Entries locating text and items:
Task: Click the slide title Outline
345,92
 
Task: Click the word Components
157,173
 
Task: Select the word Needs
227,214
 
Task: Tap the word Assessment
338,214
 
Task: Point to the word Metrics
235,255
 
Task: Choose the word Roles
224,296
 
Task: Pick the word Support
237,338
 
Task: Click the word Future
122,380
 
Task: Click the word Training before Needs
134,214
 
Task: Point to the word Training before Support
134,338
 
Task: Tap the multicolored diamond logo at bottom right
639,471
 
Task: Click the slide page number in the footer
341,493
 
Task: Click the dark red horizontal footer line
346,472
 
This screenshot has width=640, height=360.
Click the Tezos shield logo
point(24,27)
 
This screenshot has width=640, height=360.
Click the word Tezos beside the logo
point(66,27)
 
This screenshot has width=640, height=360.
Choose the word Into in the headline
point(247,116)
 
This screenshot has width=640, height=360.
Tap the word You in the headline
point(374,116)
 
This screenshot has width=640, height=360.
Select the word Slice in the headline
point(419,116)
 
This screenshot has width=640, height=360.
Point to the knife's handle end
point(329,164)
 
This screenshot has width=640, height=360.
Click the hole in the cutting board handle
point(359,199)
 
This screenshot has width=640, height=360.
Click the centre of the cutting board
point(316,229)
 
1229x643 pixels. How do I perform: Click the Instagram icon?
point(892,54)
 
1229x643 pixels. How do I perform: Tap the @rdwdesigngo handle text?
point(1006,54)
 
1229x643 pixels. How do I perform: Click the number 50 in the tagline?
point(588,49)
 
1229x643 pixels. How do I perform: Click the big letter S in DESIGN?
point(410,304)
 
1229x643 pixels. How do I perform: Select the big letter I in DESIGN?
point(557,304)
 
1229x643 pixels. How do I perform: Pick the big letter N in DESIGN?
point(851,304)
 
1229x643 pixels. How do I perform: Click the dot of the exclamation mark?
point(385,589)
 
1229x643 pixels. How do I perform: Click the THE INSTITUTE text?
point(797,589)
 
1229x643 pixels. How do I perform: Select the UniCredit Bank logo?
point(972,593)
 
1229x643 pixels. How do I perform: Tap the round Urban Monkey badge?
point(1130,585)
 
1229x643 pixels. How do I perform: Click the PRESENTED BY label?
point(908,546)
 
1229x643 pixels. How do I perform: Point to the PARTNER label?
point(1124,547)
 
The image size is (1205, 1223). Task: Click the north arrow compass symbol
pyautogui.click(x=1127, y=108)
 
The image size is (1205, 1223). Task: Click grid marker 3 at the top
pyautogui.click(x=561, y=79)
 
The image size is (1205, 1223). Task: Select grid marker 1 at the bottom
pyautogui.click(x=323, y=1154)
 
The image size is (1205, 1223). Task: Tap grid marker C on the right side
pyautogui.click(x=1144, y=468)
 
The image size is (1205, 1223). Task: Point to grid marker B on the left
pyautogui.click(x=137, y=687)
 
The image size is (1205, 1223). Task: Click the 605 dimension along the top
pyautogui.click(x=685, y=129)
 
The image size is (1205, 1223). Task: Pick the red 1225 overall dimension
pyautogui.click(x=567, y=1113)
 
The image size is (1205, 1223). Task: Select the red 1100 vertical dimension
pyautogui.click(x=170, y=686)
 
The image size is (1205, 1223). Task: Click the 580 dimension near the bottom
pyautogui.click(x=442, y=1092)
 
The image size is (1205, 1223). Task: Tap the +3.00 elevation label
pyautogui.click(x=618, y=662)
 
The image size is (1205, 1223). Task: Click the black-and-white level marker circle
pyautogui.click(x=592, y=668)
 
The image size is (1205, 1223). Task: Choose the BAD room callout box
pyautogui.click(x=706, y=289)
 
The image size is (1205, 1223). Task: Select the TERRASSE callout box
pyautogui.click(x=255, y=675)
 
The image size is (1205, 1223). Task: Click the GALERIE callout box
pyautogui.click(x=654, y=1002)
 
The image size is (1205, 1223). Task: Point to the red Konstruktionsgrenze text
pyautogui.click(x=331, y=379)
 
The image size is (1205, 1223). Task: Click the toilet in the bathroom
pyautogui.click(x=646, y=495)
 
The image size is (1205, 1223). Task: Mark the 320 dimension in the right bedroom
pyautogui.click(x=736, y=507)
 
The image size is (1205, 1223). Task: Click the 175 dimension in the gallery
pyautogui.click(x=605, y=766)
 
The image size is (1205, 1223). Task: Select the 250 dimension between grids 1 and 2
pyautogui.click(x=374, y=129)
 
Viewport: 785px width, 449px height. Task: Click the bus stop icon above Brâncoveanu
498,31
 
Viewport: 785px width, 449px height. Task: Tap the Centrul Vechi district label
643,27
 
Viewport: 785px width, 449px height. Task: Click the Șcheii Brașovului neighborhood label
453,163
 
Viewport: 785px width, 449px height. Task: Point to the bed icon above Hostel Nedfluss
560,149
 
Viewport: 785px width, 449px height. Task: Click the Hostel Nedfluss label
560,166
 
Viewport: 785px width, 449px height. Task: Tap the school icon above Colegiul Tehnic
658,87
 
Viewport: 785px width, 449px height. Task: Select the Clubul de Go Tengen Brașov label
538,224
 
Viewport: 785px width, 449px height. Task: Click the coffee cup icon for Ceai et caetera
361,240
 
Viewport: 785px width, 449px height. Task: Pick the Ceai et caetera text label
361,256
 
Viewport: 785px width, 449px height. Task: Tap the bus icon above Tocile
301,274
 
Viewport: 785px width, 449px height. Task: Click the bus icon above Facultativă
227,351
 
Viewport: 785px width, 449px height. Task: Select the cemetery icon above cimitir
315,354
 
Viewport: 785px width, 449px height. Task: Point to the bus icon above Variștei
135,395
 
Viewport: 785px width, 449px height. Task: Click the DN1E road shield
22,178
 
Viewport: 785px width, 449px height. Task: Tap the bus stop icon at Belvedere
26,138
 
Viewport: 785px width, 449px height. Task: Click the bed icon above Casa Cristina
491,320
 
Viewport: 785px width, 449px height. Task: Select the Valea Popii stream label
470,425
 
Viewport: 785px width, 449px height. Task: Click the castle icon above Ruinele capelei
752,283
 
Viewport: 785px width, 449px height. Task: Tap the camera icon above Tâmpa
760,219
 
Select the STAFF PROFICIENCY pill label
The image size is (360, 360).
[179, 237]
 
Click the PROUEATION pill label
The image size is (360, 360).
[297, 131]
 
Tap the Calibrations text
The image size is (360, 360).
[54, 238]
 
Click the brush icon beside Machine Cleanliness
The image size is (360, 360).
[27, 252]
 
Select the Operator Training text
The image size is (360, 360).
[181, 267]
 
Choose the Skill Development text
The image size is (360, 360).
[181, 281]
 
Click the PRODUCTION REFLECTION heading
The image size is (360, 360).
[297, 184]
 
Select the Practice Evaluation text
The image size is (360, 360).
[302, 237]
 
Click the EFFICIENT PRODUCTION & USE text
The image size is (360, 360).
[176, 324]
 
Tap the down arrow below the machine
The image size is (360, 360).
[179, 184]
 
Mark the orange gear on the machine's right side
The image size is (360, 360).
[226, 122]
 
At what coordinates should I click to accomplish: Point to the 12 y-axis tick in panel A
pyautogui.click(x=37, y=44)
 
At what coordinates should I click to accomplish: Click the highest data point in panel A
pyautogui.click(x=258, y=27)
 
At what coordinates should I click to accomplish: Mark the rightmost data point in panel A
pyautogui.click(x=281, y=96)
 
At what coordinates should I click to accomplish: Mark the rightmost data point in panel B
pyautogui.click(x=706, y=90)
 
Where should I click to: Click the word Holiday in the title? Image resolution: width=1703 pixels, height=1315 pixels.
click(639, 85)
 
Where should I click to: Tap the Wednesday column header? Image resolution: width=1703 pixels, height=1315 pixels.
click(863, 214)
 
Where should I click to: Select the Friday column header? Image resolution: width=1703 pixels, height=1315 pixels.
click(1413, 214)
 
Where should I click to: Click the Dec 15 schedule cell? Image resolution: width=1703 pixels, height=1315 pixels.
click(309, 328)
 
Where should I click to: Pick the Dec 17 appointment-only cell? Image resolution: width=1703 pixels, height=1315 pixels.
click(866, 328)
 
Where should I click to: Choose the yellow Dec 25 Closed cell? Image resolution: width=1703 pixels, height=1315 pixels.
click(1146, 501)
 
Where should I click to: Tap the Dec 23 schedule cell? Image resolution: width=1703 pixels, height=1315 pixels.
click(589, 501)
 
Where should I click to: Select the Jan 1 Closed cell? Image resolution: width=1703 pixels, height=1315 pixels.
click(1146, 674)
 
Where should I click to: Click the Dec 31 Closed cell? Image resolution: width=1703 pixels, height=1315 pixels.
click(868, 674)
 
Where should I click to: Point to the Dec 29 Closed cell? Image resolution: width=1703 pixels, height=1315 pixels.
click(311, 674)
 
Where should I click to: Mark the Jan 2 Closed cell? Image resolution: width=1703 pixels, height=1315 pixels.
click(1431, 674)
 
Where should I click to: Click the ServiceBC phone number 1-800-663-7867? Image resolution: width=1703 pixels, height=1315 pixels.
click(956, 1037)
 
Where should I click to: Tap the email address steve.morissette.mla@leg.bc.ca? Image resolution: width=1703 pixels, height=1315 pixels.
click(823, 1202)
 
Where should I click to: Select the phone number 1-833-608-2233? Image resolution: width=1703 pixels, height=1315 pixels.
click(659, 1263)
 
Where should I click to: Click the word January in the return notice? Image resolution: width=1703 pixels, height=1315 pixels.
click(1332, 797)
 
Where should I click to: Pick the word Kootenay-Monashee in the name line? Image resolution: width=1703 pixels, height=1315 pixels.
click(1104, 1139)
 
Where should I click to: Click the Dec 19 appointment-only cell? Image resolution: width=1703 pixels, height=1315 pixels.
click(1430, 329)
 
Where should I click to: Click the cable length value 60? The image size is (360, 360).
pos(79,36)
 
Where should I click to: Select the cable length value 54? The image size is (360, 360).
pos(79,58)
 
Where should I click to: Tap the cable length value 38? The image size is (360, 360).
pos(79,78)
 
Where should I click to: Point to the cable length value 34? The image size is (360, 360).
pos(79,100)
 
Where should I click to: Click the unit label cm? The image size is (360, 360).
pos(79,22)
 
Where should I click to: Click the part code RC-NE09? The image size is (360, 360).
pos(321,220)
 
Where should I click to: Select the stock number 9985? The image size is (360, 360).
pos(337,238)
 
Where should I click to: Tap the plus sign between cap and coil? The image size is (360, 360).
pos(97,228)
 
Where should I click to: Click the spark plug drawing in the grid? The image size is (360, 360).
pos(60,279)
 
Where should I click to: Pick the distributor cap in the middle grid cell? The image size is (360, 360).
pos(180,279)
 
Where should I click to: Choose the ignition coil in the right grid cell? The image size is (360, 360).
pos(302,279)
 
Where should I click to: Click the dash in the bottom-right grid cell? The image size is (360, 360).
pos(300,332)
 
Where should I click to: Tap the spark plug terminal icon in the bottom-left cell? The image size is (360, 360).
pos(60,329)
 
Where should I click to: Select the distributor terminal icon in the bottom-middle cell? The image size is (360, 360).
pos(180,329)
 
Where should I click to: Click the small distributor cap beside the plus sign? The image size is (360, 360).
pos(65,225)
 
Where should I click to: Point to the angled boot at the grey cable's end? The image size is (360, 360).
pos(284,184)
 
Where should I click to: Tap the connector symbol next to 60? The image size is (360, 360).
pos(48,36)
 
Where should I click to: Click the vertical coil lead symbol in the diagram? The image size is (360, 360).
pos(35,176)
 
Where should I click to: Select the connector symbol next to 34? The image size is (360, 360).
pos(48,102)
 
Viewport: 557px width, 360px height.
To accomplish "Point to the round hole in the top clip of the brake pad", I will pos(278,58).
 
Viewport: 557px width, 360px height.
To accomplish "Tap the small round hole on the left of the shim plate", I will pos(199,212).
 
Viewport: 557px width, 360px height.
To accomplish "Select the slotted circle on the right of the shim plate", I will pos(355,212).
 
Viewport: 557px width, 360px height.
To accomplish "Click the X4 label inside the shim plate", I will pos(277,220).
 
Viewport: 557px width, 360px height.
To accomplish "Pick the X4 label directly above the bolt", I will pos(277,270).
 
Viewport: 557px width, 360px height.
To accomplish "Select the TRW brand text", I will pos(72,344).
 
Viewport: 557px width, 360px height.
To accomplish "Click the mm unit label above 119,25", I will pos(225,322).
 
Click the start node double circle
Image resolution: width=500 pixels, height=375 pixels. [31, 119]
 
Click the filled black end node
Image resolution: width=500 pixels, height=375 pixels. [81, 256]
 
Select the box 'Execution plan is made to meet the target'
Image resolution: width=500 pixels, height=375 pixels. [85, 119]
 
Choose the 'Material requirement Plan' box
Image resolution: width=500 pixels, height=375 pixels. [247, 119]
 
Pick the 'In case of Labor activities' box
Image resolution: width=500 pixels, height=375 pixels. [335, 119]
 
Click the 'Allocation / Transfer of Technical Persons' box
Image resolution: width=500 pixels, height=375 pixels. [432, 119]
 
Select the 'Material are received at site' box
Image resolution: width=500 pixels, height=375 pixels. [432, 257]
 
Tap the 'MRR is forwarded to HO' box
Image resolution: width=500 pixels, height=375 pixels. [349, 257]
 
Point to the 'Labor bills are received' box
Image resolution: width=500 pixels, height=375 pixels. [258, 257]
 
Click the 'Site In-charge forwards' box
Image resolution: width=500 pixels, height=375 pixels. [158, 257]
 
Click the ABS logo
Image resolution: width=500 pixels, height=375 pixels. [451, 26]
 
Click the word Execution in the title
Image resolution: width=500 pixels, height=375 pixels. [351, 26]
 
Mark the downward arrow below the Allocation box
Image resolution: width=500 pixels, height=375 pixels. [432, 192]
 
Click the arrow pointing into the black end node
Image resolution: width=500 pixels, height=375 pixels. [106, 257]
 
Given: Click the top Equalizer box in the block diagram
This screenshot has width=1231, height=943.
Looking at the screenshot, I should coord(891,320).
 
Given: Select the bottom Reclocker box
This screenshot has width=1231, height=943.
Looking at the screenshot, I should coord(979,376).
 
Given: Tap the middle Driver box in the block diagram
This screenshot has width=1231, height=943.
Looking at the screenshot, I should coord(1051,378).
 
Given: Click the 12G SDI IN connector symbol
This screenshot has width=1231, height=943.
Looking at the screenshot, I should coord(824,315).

**Stated problem:** Turn everything from the start of the entries down to the line containing "point(66,27)", including that line, into a numbered list with one line per item, skipping blank lines.

**The completed task:**
1. Task: Click the slide title Outline
2. 345,92
3. Task: Click the word Components
4. 157,173
5. Task: Select the word Needs
6. 227,214
7. Task: Tap the word Assessment
8. 338,214
9. Task: Point to the word Metrics
10. 235,255
11. Task: Choose the word Roles
12. 224,296
13. Task: Pick the word Support
14. 237,338
15. Task: Click the word Future
16. 122,380
17. Task: Click the word Training before Needs
18. 134,214
19. Task: Point to the word Training before Support
20. 134,338
21. Task: Tap the multicolored diamond logo at bottom right
22. 639,471
23. Task: Click the slide page number in the footer
24. 341,493
25. Task: Click the dark red horizontal footer line
26. 346,472
27. This screenshot has width=640, height=360.
28. Click the Tezos shield logo
29. point(24,27)
30. This screenshot has width=640, height=360.
31. Click the word Tezos beside the logo
32. point(66,27)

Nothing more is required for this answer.